Look through the records below for the line holding "Viewport: 1024px width, 514px". Write it out exactly, with each following line through the line holding "800x400 pixels. How".

==== Exercise materials ====

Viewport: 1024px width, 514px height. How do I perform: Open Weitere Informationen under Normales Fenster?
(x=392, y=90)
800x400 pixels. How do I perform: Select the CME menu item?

====
==== Exercise materials ====

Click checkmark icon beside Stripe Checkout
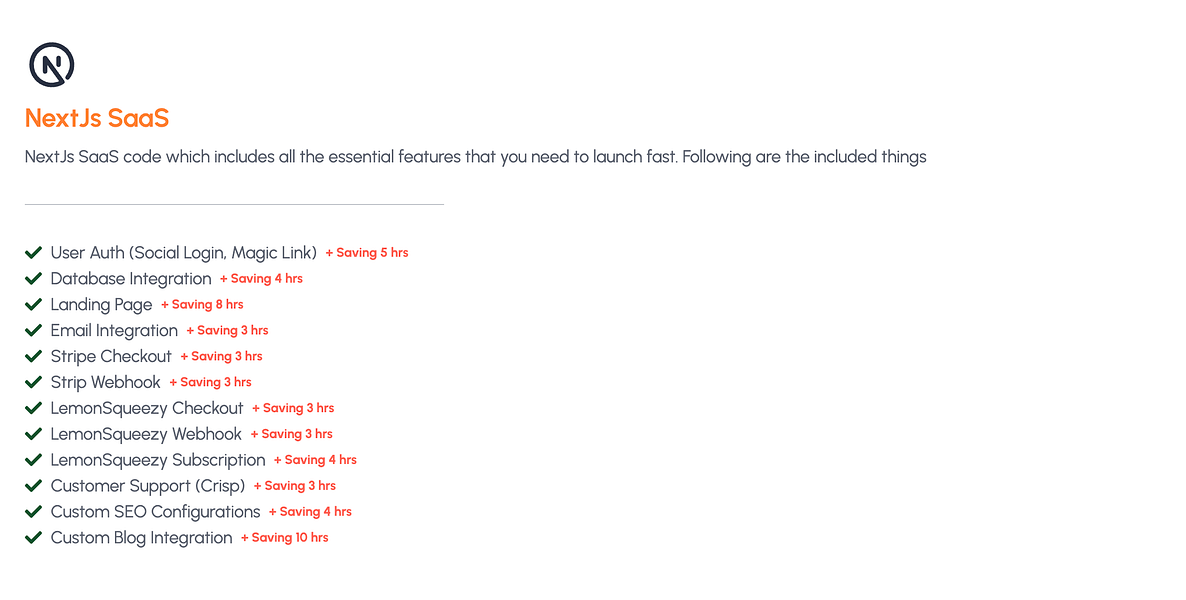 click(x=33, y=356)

====

Expected answer →
Viewport: 1024px width, 514px height. How do I perform: Open Weitere Informationen under Normales Fenster?
(x=392, y=90)
800x400 pixels. How do I perform: Select the CME menu item?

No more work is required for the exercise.